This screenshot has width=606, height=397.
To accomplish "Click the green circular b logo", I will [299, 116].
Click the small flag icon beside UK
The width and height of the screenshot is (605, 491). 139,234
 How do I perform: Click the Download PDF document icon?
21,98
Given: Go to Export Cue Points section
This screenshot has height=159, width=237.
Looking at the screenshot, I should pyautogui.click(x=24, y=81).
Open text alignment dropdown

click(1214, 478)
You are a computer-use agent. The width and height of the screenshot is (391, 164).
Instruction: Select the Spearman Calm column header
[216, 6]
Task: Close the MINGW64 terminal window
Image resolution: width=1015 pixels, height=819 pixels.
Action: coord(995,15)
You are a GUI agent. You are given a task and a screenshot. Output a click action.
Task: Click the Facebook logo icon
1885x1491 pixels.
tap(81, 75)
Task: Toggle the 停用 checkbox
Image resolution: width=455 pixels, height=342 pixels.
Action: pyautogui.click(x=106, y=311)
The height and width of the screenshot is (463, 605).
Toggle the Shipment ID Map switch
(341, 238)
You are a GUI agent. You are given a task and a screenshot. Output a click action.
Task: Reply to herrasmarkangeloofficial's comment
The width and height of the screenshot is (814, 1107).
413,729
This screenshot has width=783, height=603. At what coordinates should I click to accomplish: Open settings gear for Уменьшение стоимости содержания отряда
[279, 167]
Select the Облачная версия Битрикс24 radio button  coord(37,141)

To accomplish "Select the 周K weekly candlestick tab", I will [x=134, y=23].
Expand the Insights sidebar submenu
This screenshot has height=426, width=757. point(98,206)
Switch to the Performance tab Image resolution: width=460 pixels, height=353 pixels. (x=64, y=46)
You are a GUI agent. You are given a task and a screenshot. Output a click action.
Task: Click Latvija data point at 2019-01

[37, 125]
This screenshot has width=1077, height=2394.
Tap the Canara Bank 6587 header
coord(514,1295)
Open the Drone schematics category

#### [Given instruction]
Rewrite every line of the listing above, replacing "GUI agent" with "graphical interface agent" and leaving everything else unchanged.

#### [Result of the exercise]
This screenshot has width=606, height=397.
To accomplish "Click the green circular b logo", I will [299, 116].
Click the small flag icon beside UK
The width and height of the screenshot is (605, 491). 139,234
 How do I perform: Click the Download PDF document icon?
21,98
Given: Go to Export Cue Points section
This screenshot has height=159, width=237.
Looking at the screenshot, I should pyautogui.click(x=24, y=81).
Open text alignment dropdown

click(1214, 478)
You are a computer-use agent. The width and height of the screenshot is (391, 164).
Instruction: Select the Spearman Calm column header
[216, 6]
Task: Close the MINGW64 terminal window
Image resolution: width=1015 pixels, height=819 pixels.
Action: coord(995,15)
You are a graphical interface agent. You are given a task and a screenshot. Output a click action.
Task: Click the Facebook logo icon
1885x1491 pixels.
tap(81, 75)
Task: Toggle the 停用 checkbox
Image resolution: width=455 pixels, height=342 pixels.
Action: pyautogui.click(x=106, y=311)
The height and width of the screenshot is (463, 605).
Toggle the Shipment ID Map switch
(341, 238)
You are a graphical interface agent. You are given a task and a screenshot. Output a click action.
Task: Reply to herrasmarkangeloofficial's comment
The width and height of the screenshot is (814, 1107).
413,729
This screenshot has width=783, height=603. At what coordinates should I click to accomplish: Open settings gear for Уменьшение стоимости содержания отряда
[279, 167]
Select the Облачная версия Битрикс24 radio button  coord(37,141)

To accomplish "Select the 周K weekly candlestick tab", I will [x=134, y=23].
Expand the Insights sidebar submenu
This screenshot has height=426, width=757. point(98,206)
Switch to the Performance tab Image resolution: width=460 pixels, height=353 pixels. (x=64, y=46)
You are a graphical interface agent. You are given a task and a screenshot. Output a click action.
Task: Click Latvija data point at 2019-01

[37, 125]
This screenshot has width=1077, height=2394.
Tap the Canara Bank 6587 header
coord(514,1295)
Open the Drone schematics category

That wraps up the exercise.